Low-gain vs. high-gain antennas in urban areas
Using a mag-mount antenna on a car roof as well as a trunk-lip mount, I compared the signal strength of the constant carrier on UHF (460 MHz) from a drive-thru intercom system. The intercom leaves a constant carrier on the air, that even to a base station is only audible for maybe 2 km. The intercoms are typically licensed in the 460-469 MHz range, 100 mW ERP. We didn’t convert AGC measurements (voltage proportional to signal strength) from the Kenwood TK-805 to dBm yet.
Urban obstruction UHF diffraction: pull up next to a long building two stories tall, to get signal from over the building without nearly as much signal from the sides of the building. About a kilometer from the transmitter, the building absorption would eliminate the remaining direct-path signal. We should mostly be getting signal from over top the building.
For every distance from the building up till the end of the parking lot, the 1/4 wavelength antenna did at least as well, for the roof-mounted location. The 1/4 wave antenna on the roof did better than the 5/8 wave trunk lip mount, because the radiation center of the 1/4 wave antenna on the roof was higher and had an evenly surrounding groundplane.
Rural UHF 5/8 wave vs 1/4 wave: going down a straight road from the intercom, with little nearby obstructions, the 5/8 wave antenna on the roof performed a little better; it filled in the “holes” of the picket-fencing signal a little bit more than the 1/4 wave antenna on the roof.
Future test thought: log AGC voltage vs. time with ADC. A voltage-to-frequency converter would allow recording this signal on a laptop sound card, sampled at several kHz (sample rate-limited perhaps by the AGC time constant). Drive at constant speed, with noted start/stop landmarks in lieu of GPS tagging of measurements.
Convert AGC voltage to absolute RX dBm (may be slightly frequency dependent).
We recommend 1/4 wave antennas to customers who may have overhead height limitations (garage door) and especially for those who work in forested or urban areas. In flat rural areas, it is of course expected that a 5/8 wavelength antenna on the roof will out-perform the 1/4 wavelength antenna on the roof by a couple dB, by the design of the antenna.

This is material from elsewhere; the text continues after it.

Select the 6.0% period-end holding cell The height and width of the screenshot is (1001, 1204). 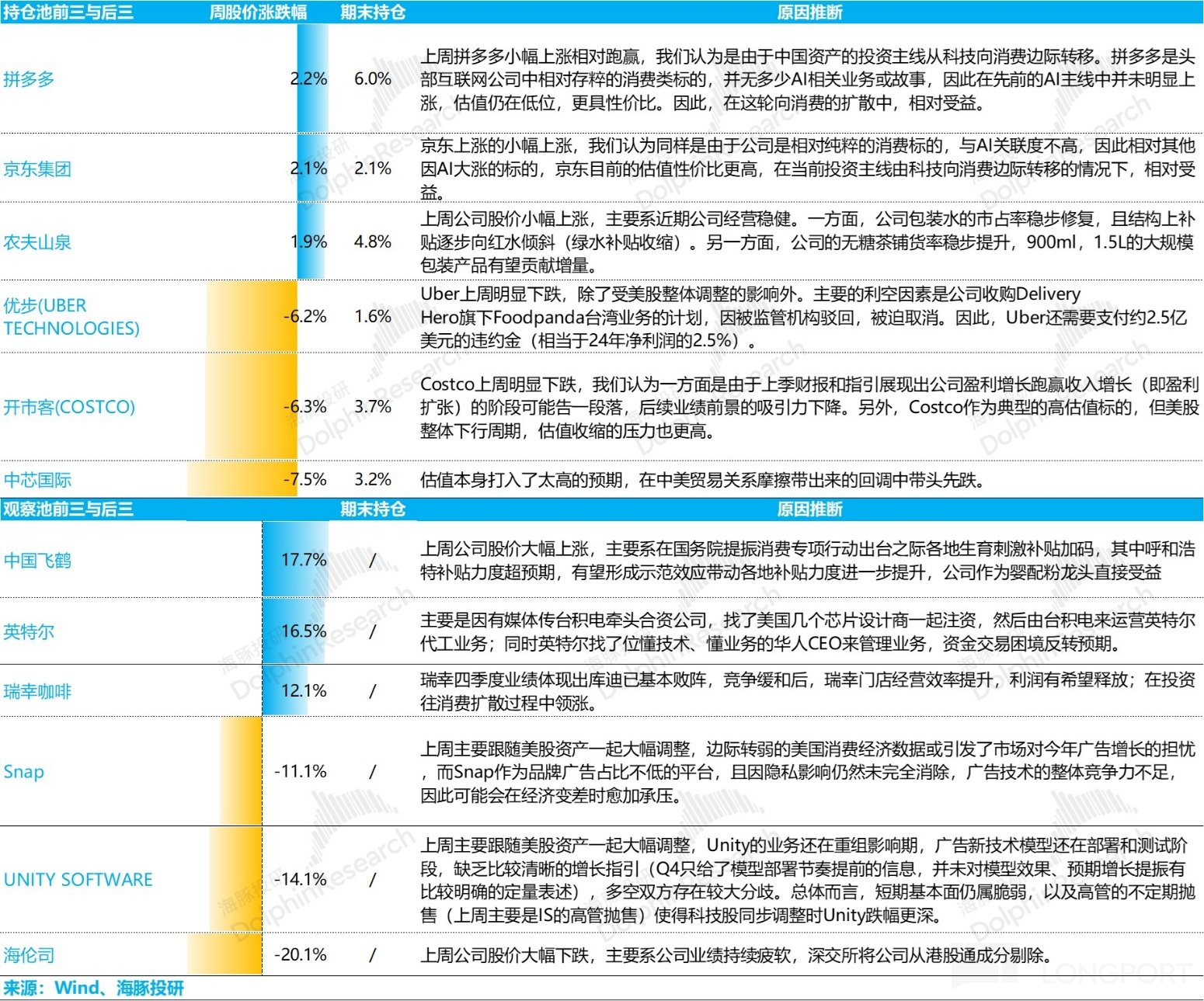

Why then are high gain antennas so popular on 800/900 MHz, in locales where you see 1/4 wavelength antennas at VHF and UHF? Because at 800 MHz the reflections from buildings and objects is stronger than at VHF and UHF. The thought at 800 MHz is to take advantage of multipath with dual receive antennas–even on advanced SMR sites, not just cellular. This effect is seen at 800 MHz even with yagi antennas–sometimes pointing the yagi off-boresight to the tower gives a better signal, where there is not a line of sight path (NLOS).